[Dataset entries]
════

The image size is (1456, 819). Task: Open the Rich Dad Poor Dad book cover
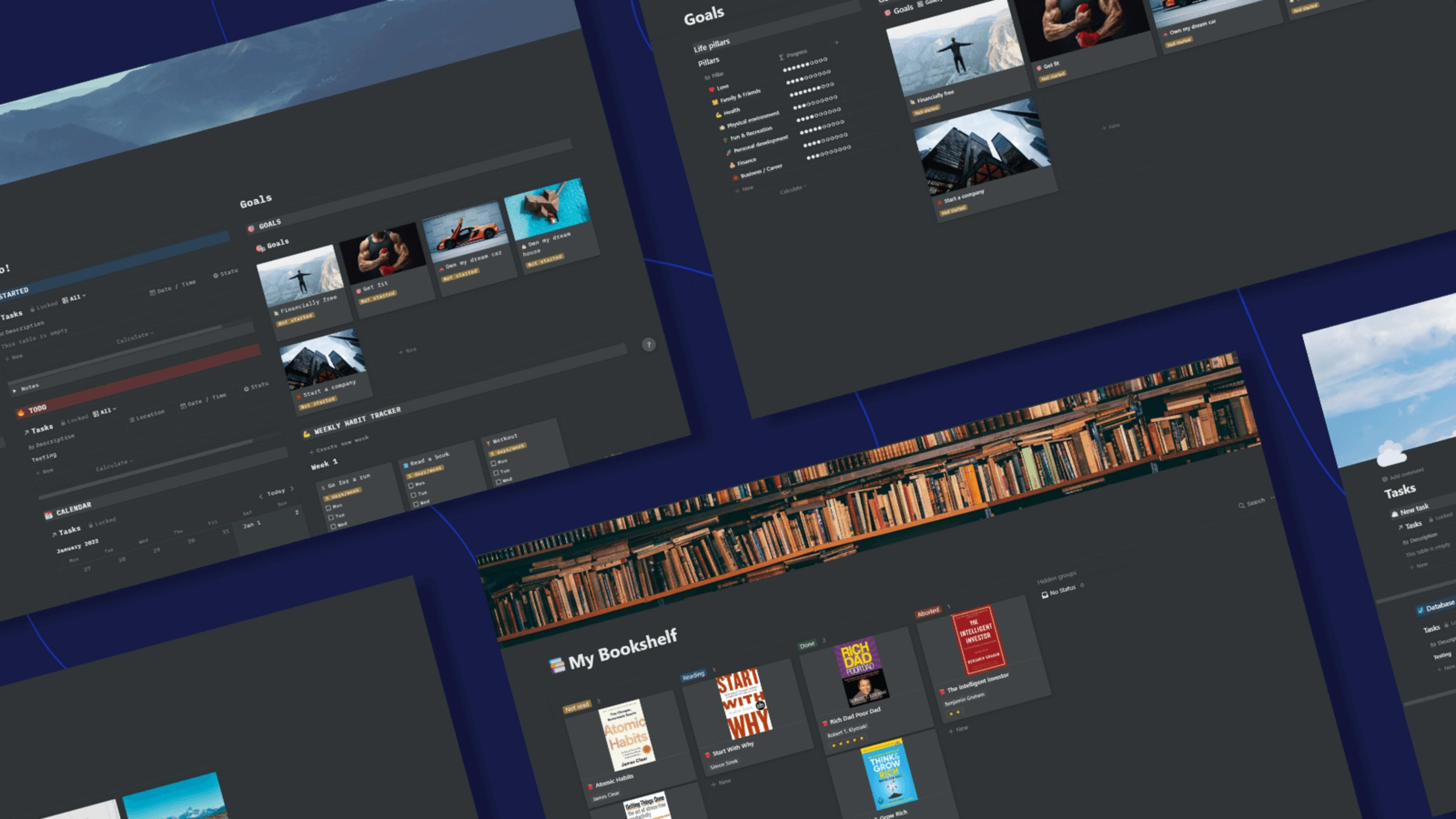[x=860, y=671]
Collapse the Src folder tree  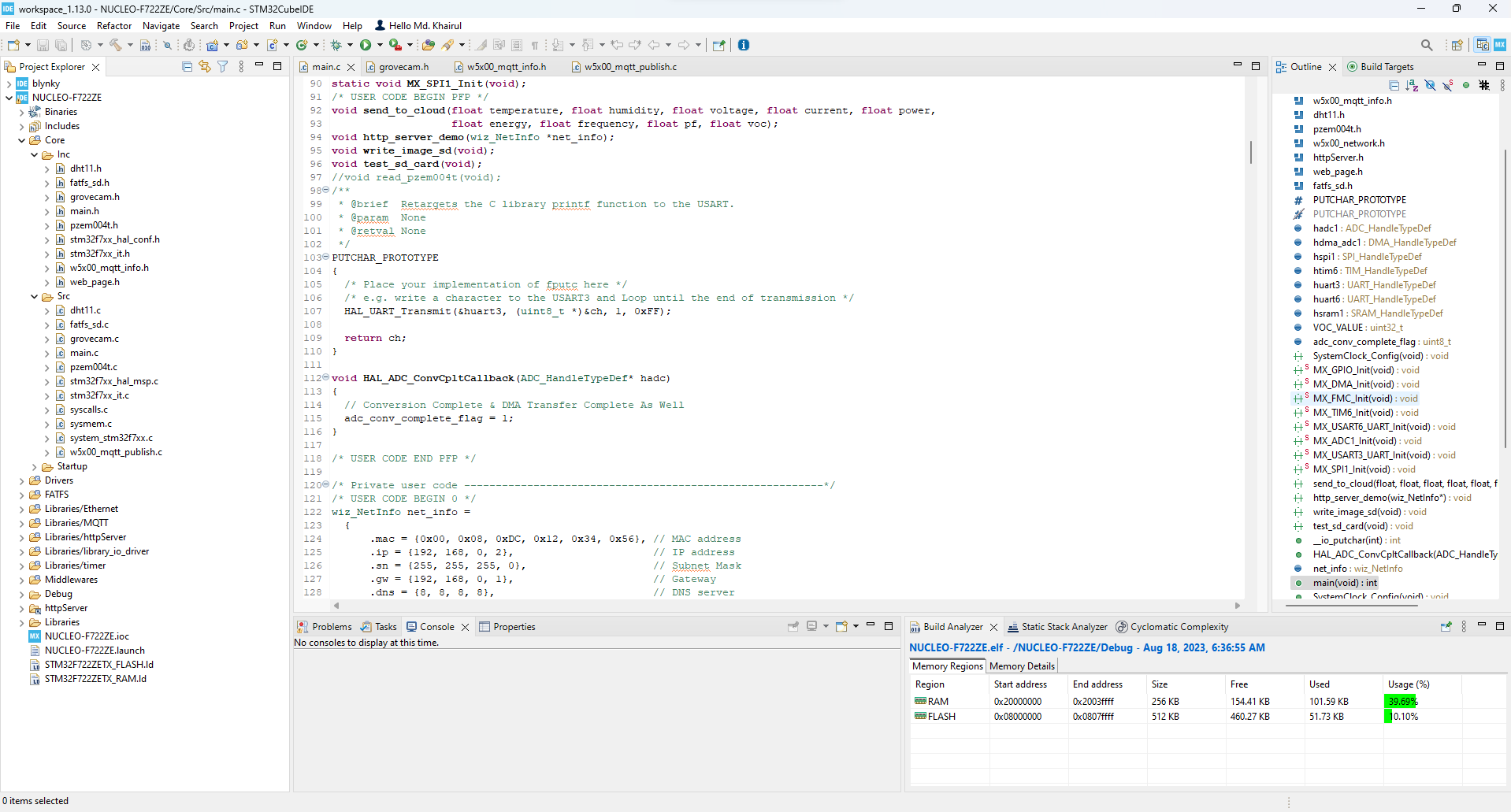(34, 296)
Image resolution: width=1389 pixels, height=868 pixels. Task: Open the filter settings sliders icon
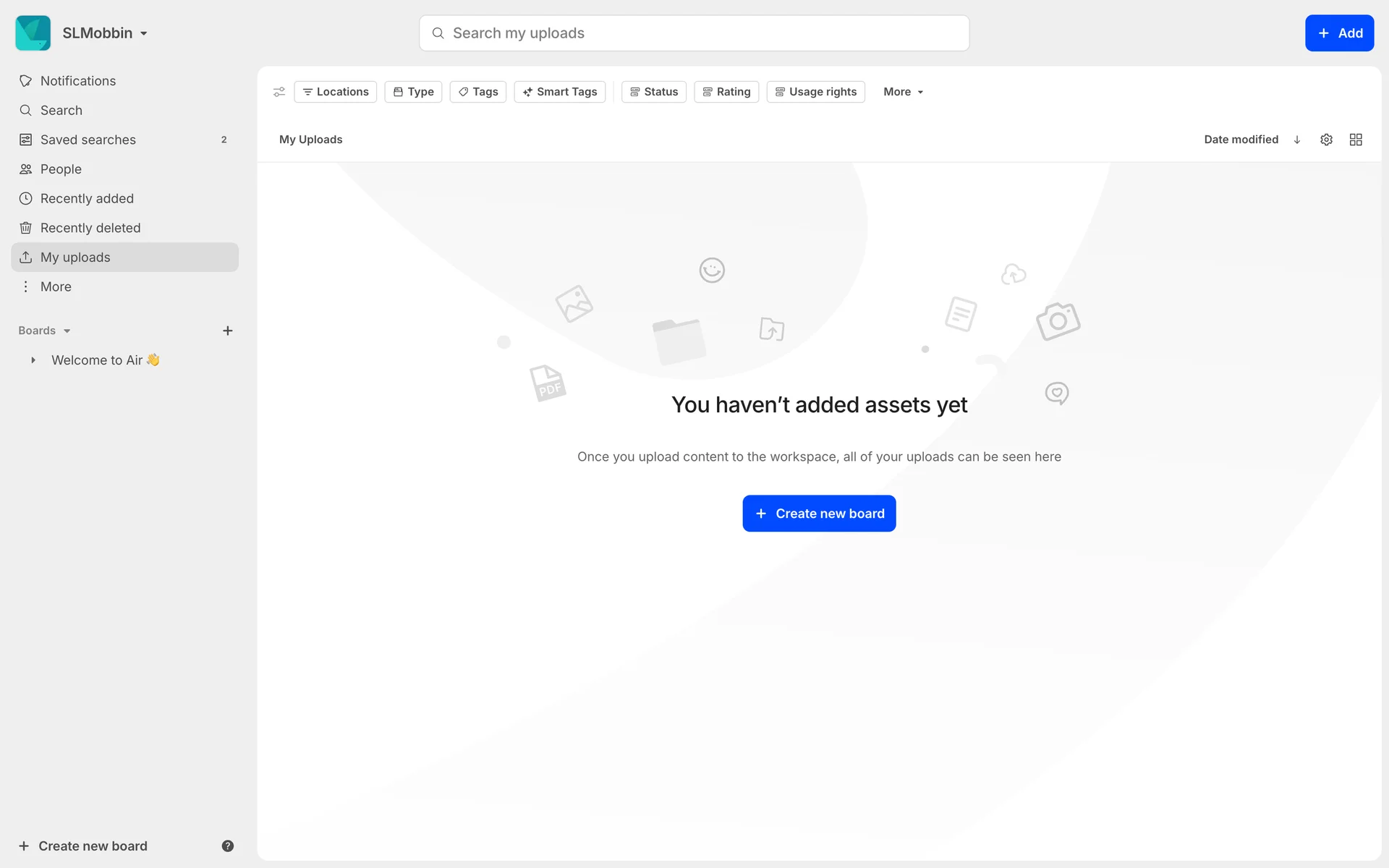[x=279, y=92]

════

◆ WHAT YOU HAVE TO DO:
Your answer must be the lines from the one containing "Image resolution: width=1389" through the last line of the records, printed exactly with no pictures; please include both ends.

◆ ANSWER TO THIS PROBLEM:
Image resolution: width=1389 pixels, height=868 pixels. Task: Open the filter settings sliders icon
[x=279, y=92]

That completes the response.